**REQUIREMENT**
Reproduce the lines of the material below verbatim, from the line containing "Open the start year 2015 dropdown" through the line containing "coord(31,216)", both included. Omit the pictures.

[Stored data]

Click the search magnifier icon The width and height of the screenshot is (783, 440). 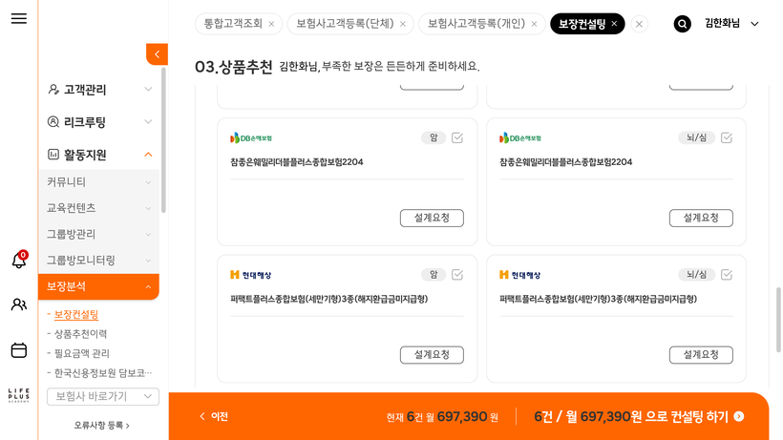tap(682, 24)
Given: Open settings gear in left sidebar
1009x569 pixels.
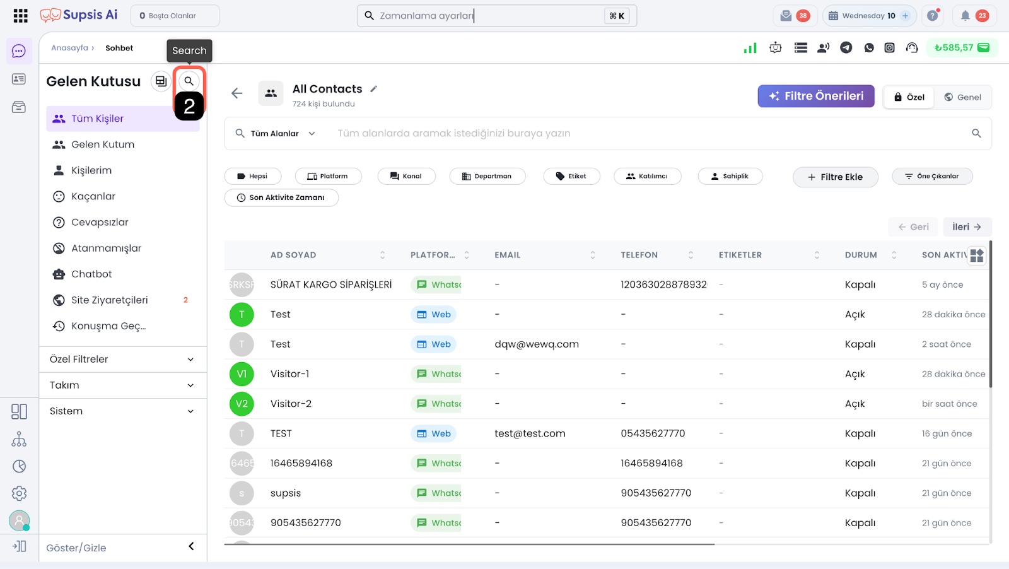Looking at the screenshot, I should click(19, 493).
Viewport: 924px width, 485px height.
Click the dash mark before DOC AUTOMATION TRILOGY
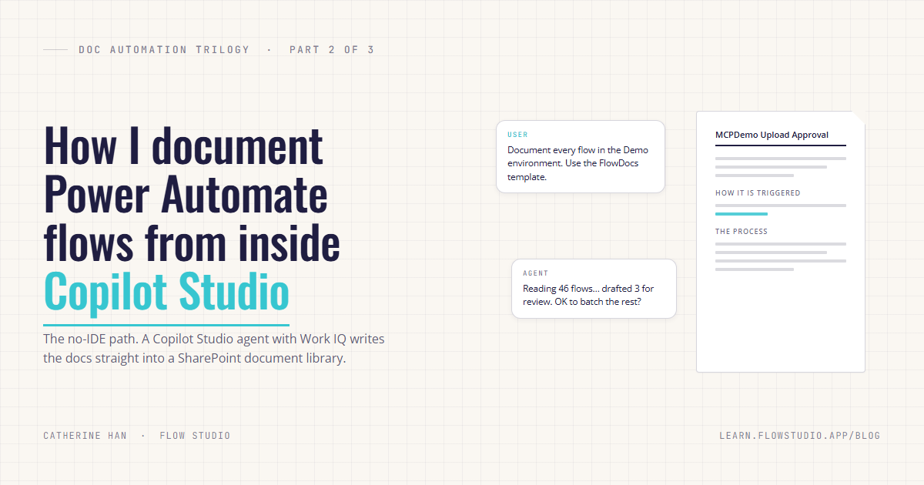pos(55,49)
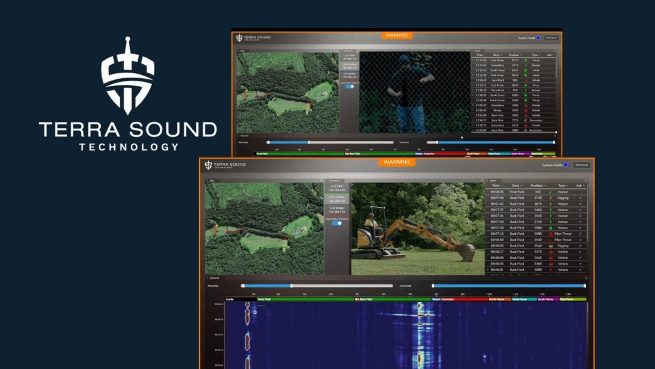
Task: Open the Type column dropdown in the front Alerts table
Action: pyautogui.click(x=564, y=186)
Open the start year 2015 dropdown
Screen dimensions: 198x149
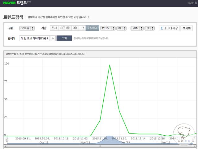(108, 28)
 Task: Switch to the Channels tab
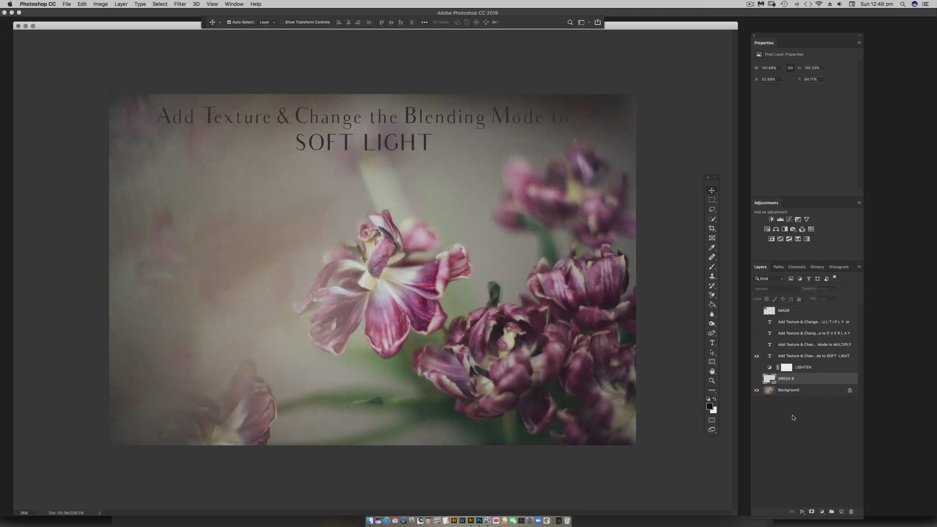pyautogui.click(x=796, y=267)
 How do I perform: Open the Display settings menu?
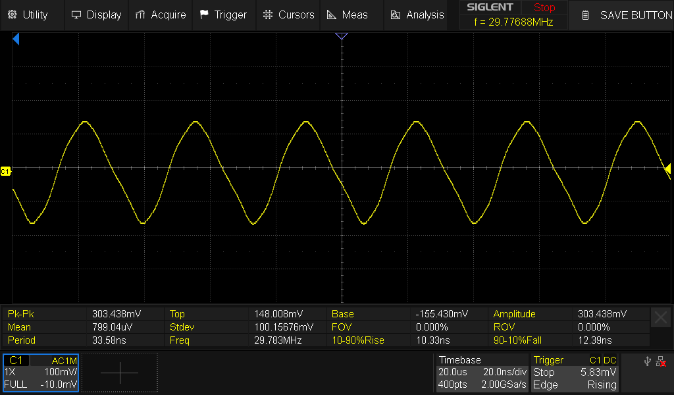pos(96,14)
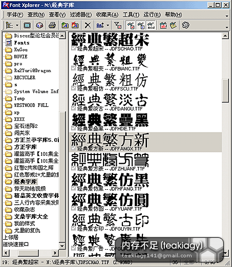Select the 文鼎字库大全 folder
The width and height of the screenshot is (232, 267).
coord(31,216)
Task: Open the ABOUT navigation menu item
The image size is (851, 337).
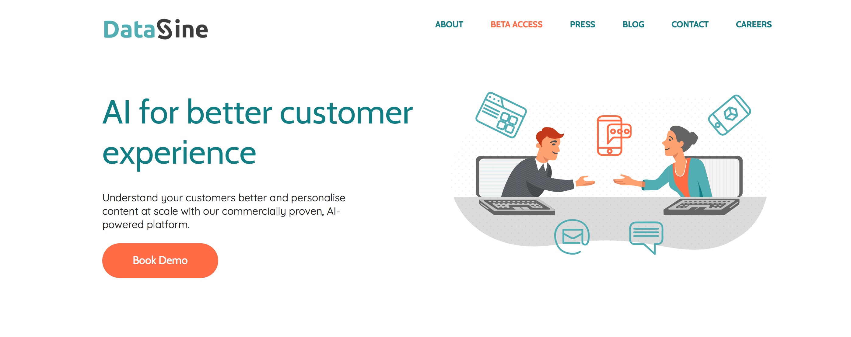Action: (x=450, y=24)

**TASK OUTPUT**
Open the start year 2015 dropdown
Screen dimensions: 198x149
(108, 28)
 Task: Switch to the Channels tab
pyautogui.click(x=796, y=267)
 How do I perform: Open the Display settings menu?
pos(96,14)
Select the 文鼎字库大全 folder
The width and height of the screenshot is (232, 267).
coord(31,216)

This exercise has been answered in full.